"Esta central no será parte del Gobierno"

La Nación

De Gennaro niega fracturas internas.

Fuente: La Nación

Con 1.270.00 afiliados, la CTA creció representando no sólo a trabajadores del Estado sino del sector privado, a grupos de construcción barriales, experiencias cooperativas y empresas autogestionadas, y con presencia en empresas trasnacionales como Fate o Firestone, y en la representación de desocupados.

Su secretario general, Víctor De Gennaro, explica a LA NACION que en 10 años como central no se llegó a una fractura y no será la excepción la posible presentación de una lista que apoye al presidente Néstor Kirchner en las elecciones sindicales de septiembre. "La CTA no va a ser parte del Gobierno", manifestó.

-¿Se presentaría a un nuevo mandato como secretario general de la CTA?

-No tengo una decisión tomada. Dije, cuando ganamos las elecciones de la CTA, hace tres años, que mi deseo era que éste fuera mi último mandato como secretario general, lo que no significa que no siga participando ni ocupando otro cargo de responsabilidad que me confieran los compañeros de la lista que represento. También creo que me tocó cumplir una etapa; que en este nuevo ciclo hay cientos de compañeros que son referencia para los trabajadores y para la sociedad en sus localidades y en sus provincias, y en condiciones de formar un equipo muy bueno, y que yo puedo aportar desde este cargo o de cualquier otro como militante. Y también, si los compañeros me proponen, voy a aceptar otro mandato, pero pienso que mejor sería dar un paso al costado.

-Si usted no integra una lista de unidad, ¿habrá ruptura?

-Siempre se presentaron listas distintas. La unidad en el proyecto de construcción de la CTA es la aprobación, en el congreso sindical que se realizó el 30 y 31 de marzo último en Mar del Plata, de un programa para los próximos tres años que ratifica a una central obrera autónoma de los partidos políticos y de los gobiernos. Que haya elección directa nos ayuda mucho, y aunque se eligen cargos ejecutivos el programa es colectivo y la unidad del conjunto está preservada. Es legítimo que se presenten distintas listas y no por eso significa una fractura. Y mejor, como el voto es voluntario, el que no quiere presentarse, no lo hace. Estamos en contra del unicato y del verticalismo, que sólo lo promueven el autoritarismo que quiere representar al conjunto sin discutir con el conjunto.
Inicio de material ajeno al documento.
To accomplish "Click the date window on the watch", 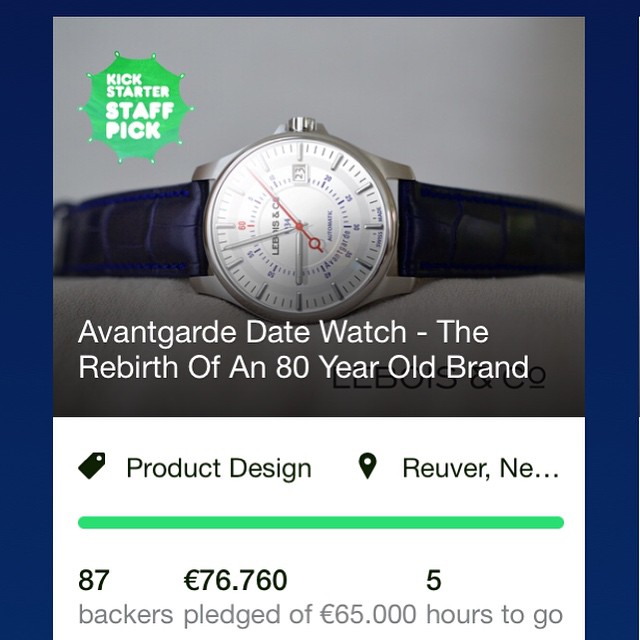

-Una de las listas que se presentaría considera que defender el proyecto de Kirchner es defender el proyecto de los trabajadores...

-Me sorprende que haya una lista definida. Todos tenemos derecho a presentarla porque somos una central con distintas visiones de sus integrantes. Pero una lista que represente a la mayoría de los trabajadores de la CTA no estaría subordinada a ninguna estructura. Es posible que haya compañeros que tengan más expectativas sobre lo que es el kirchnerismo y otros que no, pero de allí a separarse por esas cuestiones es subestimar a los enemigos que existen en nuestro país, muy claramente identificados con el golpe militar de 1976, y que se siguen beneficiando con la gran concentración de la riqueza en pocas manos.

-¿Es perder autonomía reconocer logros de Kirchner?

-De ninguna manera, pero tampoco es ser oposición discutir que hay muchos chicos que se mueren de hambre por día. Hay que aprender a vivir en democracia. Ni el pueblo ni la CTA somos cero o cien.

-¿Sería una traición para la CTA apoyar el proyecto de Kirchner?

-La central no va a ser parte del Gobierno. Seguro que no. Y aquel que piense eso, no conoce a la CTA. Enfrentamos a Menem [Carlos] y tampoco nos aliamos con la Alianza, a pesar de las presiones. No nos equivocamos entonces. A los tres meses que ganó De la Rúa [Fernando], la CGT firmó con el Gobierno y la UIA la ley Banelco, mientras la CTA convocaba a una marcha en el Congreso.

-¿Y la lista que pierda se quedará dentro de la CTA?

-Estoy convencido de que cualquier compañero que participa en la construcción de la CTA lo hace para mejorar el conjunto. Los que están en la CTA son para mí inocentes hasta que se demuestre lo contrario. Los únicos que no tiene cabida en la CTA son los corruptos y los genocidas. Todos los demás tienen derecho a pensar de la manera que quieran.